__PROBLEM TO WORK ON__: Reproduce the coding tutorial excerpt below in full, word for word.

=== DOCUMENT SECTION ===

Let's now print the value of the first sequence in the input_sequence list:

print(input_sequence[0])

Output:

[1, 869, 4, 40, 60, 1358, 1359, 408, 1360, 1361, 409, 265, 2, 870, 31, 190, 291, 76, 36, 30, 190, 327, 128, 8, 265, 870, 83, 8, 1362, 76, 1, 1363, 1364, 86, 76, 1, 1365, 354, 2, 871, 5, 34, 14, 168, 1, 292, 4, 649, 77, 1, 220, 41, 1, 872, 53, 3, 327, 12, 40, 52, 1366, 1367, 25, 1368, 873, 328, 355, 9, 410, 2, 410, 9, 355, 1369, 356, 1, 1370, 2, 874, 169, 103, 127, 411, 357, 149, 31, 51, 1371, 329, 107, 12, 358, 412, 875, 1372, 51, 20, 170, 92, 9]

Let's normalize our input sequences by dividing the integers in the sequences by the largest integer value. The following script also converts the output into 2-dimensional format.

X = np.reshape(input_sequence, (len(input_sequence), input_seq_length, 1))
X = X / float(vocab_size)

y = to_categorical(output_words)

The following script prints the shape of the inputs and the corresponding outputs.

print("X shape:", X.shape)
print("y shape:", y.shape)

Output:

X shape: (17150, 100, 1)
y shape: (17150, 3437)

Training the Model

The next step is to train our model. There is no hard and fast rule as to what number of layers and neurons should be used to train the model. We will randomly select the layer and neuron sizes. You can play around with the hyper parameters to see if you can get better results.

We will create three LSTM layers with 800 neurons each. A final dense layer with 1 neuron will be added to predict the index of the next word, as shown below:

model = Sequential()
model.add(LSTM(800, input_shape=(X.shape[1], X.shape[2]), return_sequences=True))
model.add(LSTM(800, return_sequences=True))

=== STORED ROWS ===

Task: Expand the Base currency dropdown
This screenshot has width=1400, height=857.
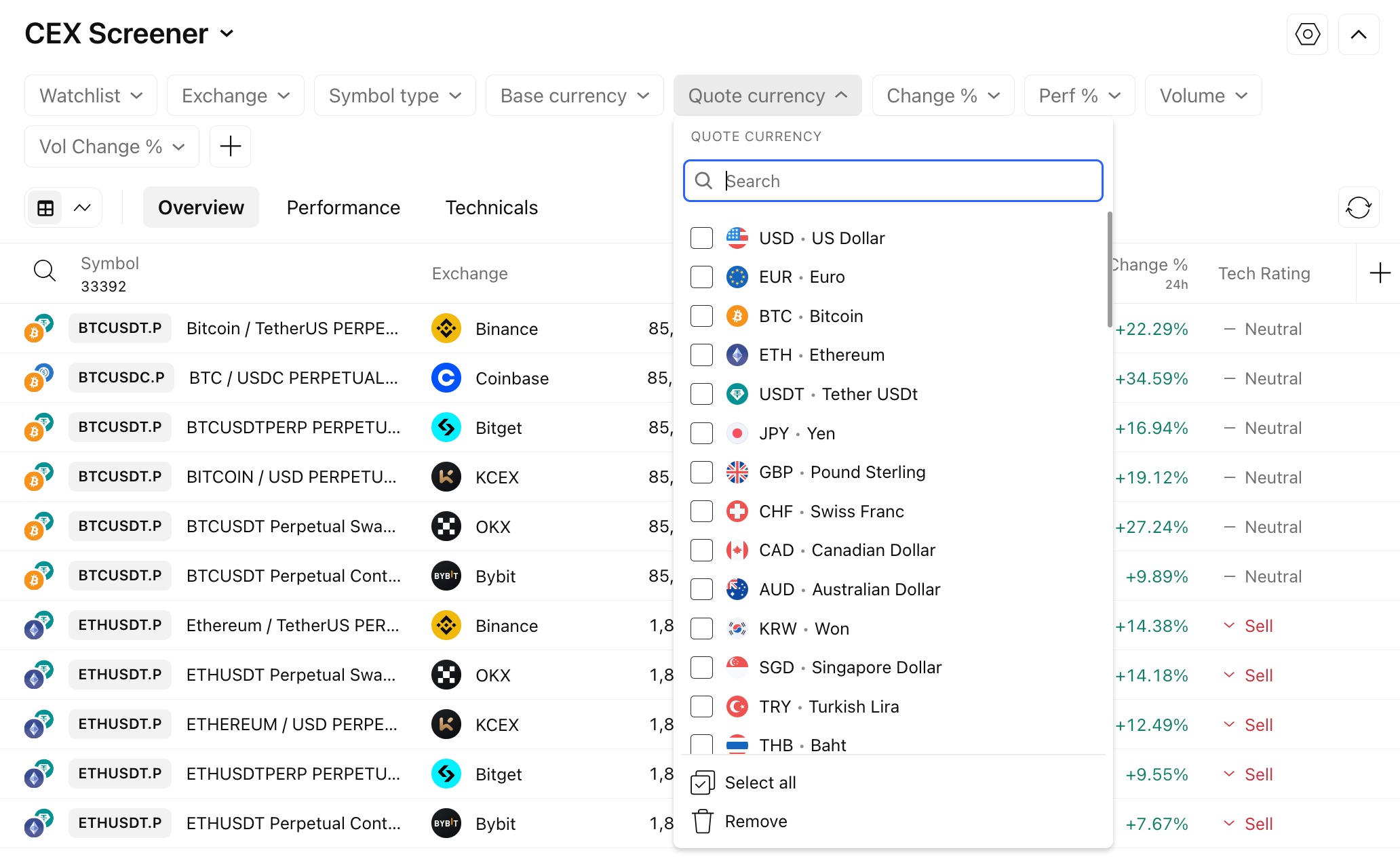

===
=== STORED ROWS ===

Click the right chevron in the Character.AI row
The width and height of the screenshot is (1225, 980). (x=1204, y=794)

===

__COMPLETE ANSWER__:
Let's now print the value of the first sequence in the input_sequence list:

print(input_sequence[0])

Output:

[1, 869, 4, 40, 60, 1358, 1359, 408, 1360, 1361, 409, 265, 2, 870, 31, 190, 291, 76, 36, 30, 190, 327, 128, 8, 265, 870, 83, 8, 1362, 76, 1, 1363, 1364, 86, 76, 1, 1365, 354, 2, 871, 5, 34, 14, 168, 1, 292, 4, 649, 77, 1, 220, 41, 1, 872, 53, 3, 327, 12, 40, 52, 1366, 1367, 25, 1368, 873, 328, 355, 9, 410, 2, 410, 9, 355, 1369, 356, 1, 1370, 2, 874, 169, 103, 127, 411, 357, 149, 31, 51, 1371, 329, 107, 12, 358, 412, 875, 1372, 51, 20, 170, 92, 9]

Let's normalize our input sequences by dividing the integers in the sequences by the largest integer value. The following script also converts the output into 2-dimensional format.

X = np.reshape(input_sequence, (len(input_sequence), input_seq_length, 1))
X = X / float(vocab_size)

y = to_categorical(output_words)

The following script prints the shape of the inputs and the corresponding outputs.

print("X shape:", X.shape)
print("y shape:", y.shape)

Output:

X shape: (17150, 100, 1)
y shape: (17150, 3437)

Training the Model

The next step is to train our model. There is no hard and fast rule as to what number of layers and neurons should be used to train the model. We will randomly select the layer and neuron sizes. You can play around with the hyper parameters to see if you can get better results.

We will create three LSTM layers with 800 neurons each. A final dense layer with 1 neuron will be added to predict the index of the next word, as shown below:

model = Sequential()
model.add(LSTM(800, input_shape=(X.shape[1], X.shape[2]), return_sequences=True))
model.add(LSTM(800, return_sequences=True))